Once you’ve followed the tips in our article How to collect your own seeds, gathered the seeds from the garden and brought them indoors, there are a few steps you need to take to get them ready for storage.
Clean the seeds
Not all seeds are readily visible and ready to store. For example, if you stored the intact seedheads of marigolds you collected, the seeds might not dry fully and eventually could rot. To get at the seeds, peel away the spent ray flowers (the colorful petallike parts) and you’ll find a mass of narrow seeds inside the receptacle. Gently pull them out.

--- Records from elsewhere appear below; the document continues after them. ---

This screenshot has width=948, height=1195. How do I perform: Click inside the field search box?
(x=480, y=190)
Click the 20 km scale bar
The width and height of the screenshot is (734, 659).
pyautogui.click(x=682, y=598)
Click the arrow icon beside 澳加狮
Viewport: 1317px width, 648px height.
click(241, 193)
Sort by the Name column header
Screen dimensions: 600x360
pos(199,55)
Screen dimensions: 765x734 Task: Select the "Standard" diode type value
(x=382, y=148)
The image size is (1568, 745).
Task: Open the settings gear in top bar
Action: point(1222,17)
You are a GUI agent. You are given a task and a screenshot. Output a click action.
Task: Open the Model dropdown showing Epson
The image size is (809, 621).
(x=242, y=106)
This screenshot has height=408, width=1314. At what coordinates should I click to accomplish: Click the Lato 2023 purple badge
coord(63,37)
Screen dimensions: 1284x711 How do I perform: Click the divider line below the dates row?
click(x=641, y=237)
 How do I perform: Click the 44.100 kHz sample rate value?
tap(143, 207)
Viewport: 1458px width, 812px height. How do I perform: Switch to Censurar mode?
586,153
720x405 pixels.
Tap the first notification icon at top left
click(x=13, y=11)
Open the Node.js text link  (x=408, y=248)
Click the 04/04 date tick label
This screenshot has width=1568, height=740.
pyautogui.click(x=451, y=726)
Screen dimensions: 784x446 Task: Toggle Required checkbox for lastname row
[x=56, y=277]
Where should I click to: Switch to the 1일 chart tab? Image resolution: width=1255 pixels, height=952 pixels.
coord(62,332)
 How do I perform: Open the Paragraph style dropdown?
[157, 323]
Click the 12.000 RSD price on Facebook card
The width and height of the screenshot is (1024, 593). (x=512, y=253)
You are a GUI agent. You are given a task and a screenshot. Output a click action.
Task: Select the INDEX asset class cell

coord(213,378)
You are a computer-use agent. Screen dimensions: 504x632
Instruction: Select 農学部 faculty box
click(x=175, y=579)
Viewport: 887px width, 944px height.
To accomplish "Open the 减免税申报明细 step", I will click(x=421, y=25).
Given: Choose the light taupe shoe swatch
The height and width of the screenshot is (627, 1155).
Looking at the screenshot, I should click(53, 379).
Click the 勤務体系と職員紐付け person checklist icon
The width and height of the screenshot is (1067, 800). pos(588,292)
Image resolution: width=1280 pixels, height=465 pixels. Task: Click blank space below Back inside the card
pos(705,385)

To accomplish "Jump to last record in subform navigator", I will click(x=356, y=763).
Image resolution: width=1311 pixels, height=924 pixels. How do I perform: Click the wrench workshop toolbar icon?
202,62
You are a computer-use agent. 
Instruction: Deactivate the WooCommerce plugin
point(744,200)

After you’ve extracted the seeds, there is a chance there’s still chaff or soil particles that might carry pathogens or pests and could infect next year’s crop. Use your fingers to pick out debris around larger seeds. A fine mesh sieve will hold larger particles and let smaller seeds fall through the holes into a bowl below. Clean the seeds as best you can before setting them out to dry.
Once you’ve cleaned the seeds, pick through and discard ones that are a different color, misshapen or smaller than the rest. The largest ones usually grow to be the most vigorous seedlings.
Dry them out
The next step is to set them out to dry. If you just have a few seeds, the open shallow bowls in the photo above work fine for small amounts.
If you have large seeds or a large number of them, spread them out on a tray. Place them in a spot indoors out of direct sun, which can damage them, and leave them to dry for a week. The drying process induces dormancy and helps to preserve nutrients that are needed for germination. They store best with a moisture content of 5 to 8 percent; seeds that are dry enough will be hard so you can’t smash or bend them. If the moisture content of the seeds stays above 30 percent, they may germinate during storage or get moldy. Even at 10 or 15 percent, the seed’s food reserves can break down and be depleted.
Place your seeds in a container that will prevent moisture and humidity from getting inside. Zip-close plastic storage bags and small glass baby food jars are good. Paper envelopes are fine, too, but they’re better for holding seeds for short-term storage, such as until the next growing season, because they aren’t air-tight.
Even if you think you’ll remember which seeds you saved, it’s a good idea to label them before putting them away for several months. And when it comes time for planting, you’ll know what you have. It’s also important if you’re saving many types of seeds, and especially different varieties of the same species. Write as much information as you need—species and variety, color, date and where you collected them. If you don’t get around to planting them next year, you’ll know how long they’ve been in storage. Keeping track of where plants were grown is helpful if you have more than one area where you collected seeds from the same type of plant. Once you grow them again, you may notice important trait differences. If you want to be really organized, create a spreadsheet to keep track of the information from year to year.
Keep the seeds in a dark, dry location at 32 to 41 degrees F (like in the refrigerator) until you’re ready to plant. How many years they stay viable depends on the species, usually between two and five years, but sometimes longer. When it comes time to plant, start them indoors or outside, depending on their needs.
Now that you know how easy it is to collect and save seeds, it’ll be easy to have success!